When I read that Firefox and Chrome will only allow encrypted HTTP/2 connections, I was shocked and disappointed. The standard itself does not require encryption, so this is an intentional limitation that those browsers chose to add.

Encryption by itself can only be trusted if you can be sure who you're talking to. Otherwise, you could have an encrypted connection to an adversary, who then makes an encrypted connection to the web server you wanted to reach. Because of this, web servers need certificates from recognized certification authorities. Without a trusted certificate, web browsers show scary warnings, as if something is horribly insecure. Firefox also makes getting around that warning annoying. In reality, such an encrypted connection is no worse than an unencrypted connection. It could be better, but you have no proof of that.
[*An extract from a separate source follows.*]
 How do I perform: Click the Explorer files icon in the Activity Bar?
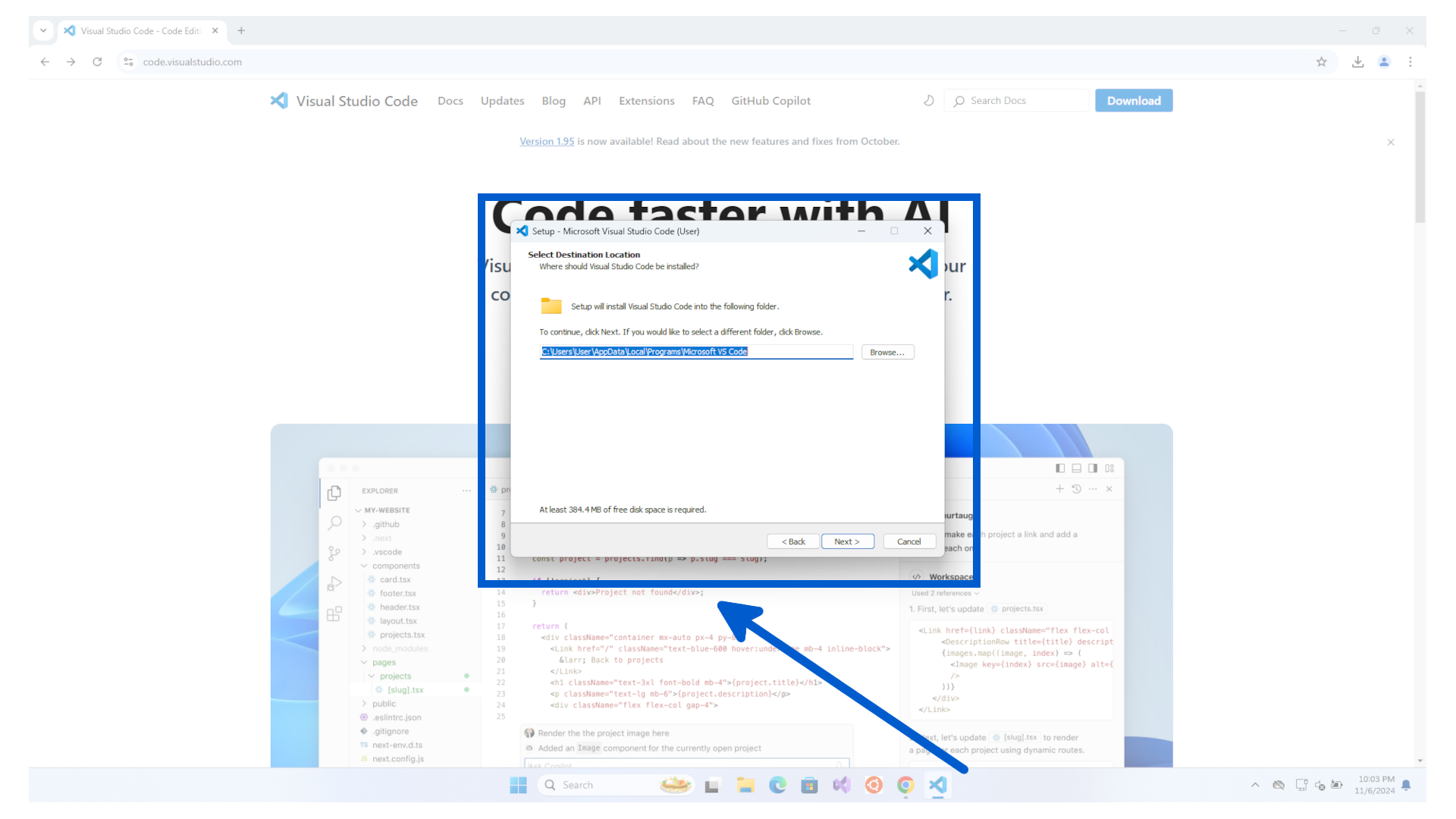pos(334,492)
Because of these warnings, if you want to set up an HTTP/2 server, you effectively require a certificate from a recognized certification authority. This is an unprecedented limitation! The need to register somewhere to run a web server is reminiscent of what a totalitarian state might do. You generally even have to pay money, as if HTTP/2 is shareware with nag screens if you don't register.
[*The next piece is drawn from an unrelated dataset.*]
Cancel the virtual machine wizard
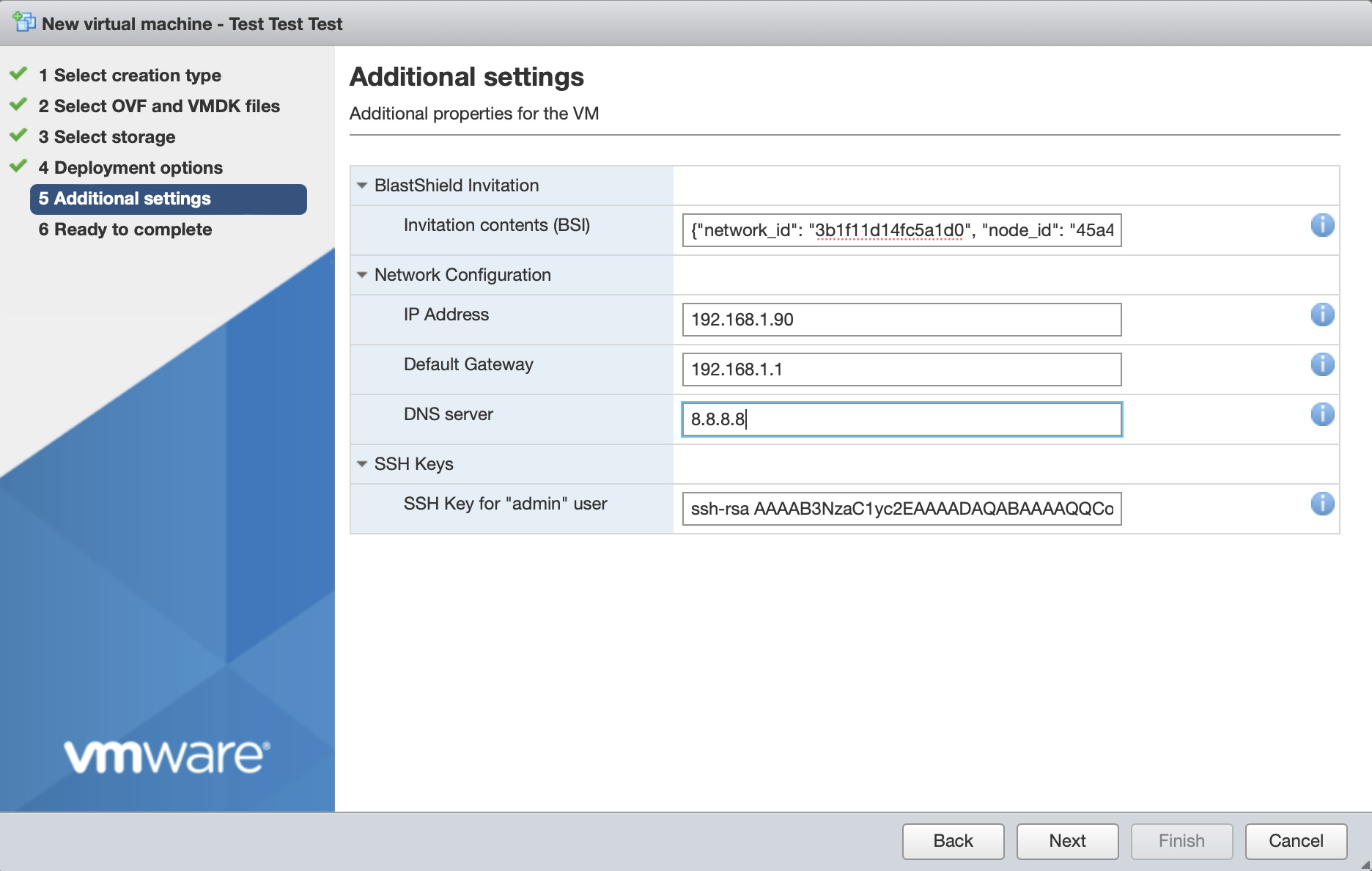This screenshot has height=871, width=1372. (1296, 841)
Then I learned that StartSSL is offering free dynamic DNS and certificates. This means you can get a subdomain and associated recognized certificate for free. This gives you a way to use HTTP/2 for free, and you can probably also avoid supplying accurate personal information. It definitely helps, but having just one company in the whole world offering this isn't good.

What finally changed my opinion was thinking about the big picture. We know that there is extensive eavesdropping going on, by entities which have absolutely no respect for privacy. You can choose to use encryption wherever possible by installing HTTPS Everywhere, but many sites still don't support encryption or don't have it properly configured. HTTP/2 is being used as a tool to induce sites to start supporting encryption. What is being done with HTTP/2 may seem wrong, but it is being used to fight against something that is far more wrong. So, I think requiring encryption with HTTP/2 is justified.

Perhaps the best thing here is how those implementing new technology are leveraging that power, and not giving it away.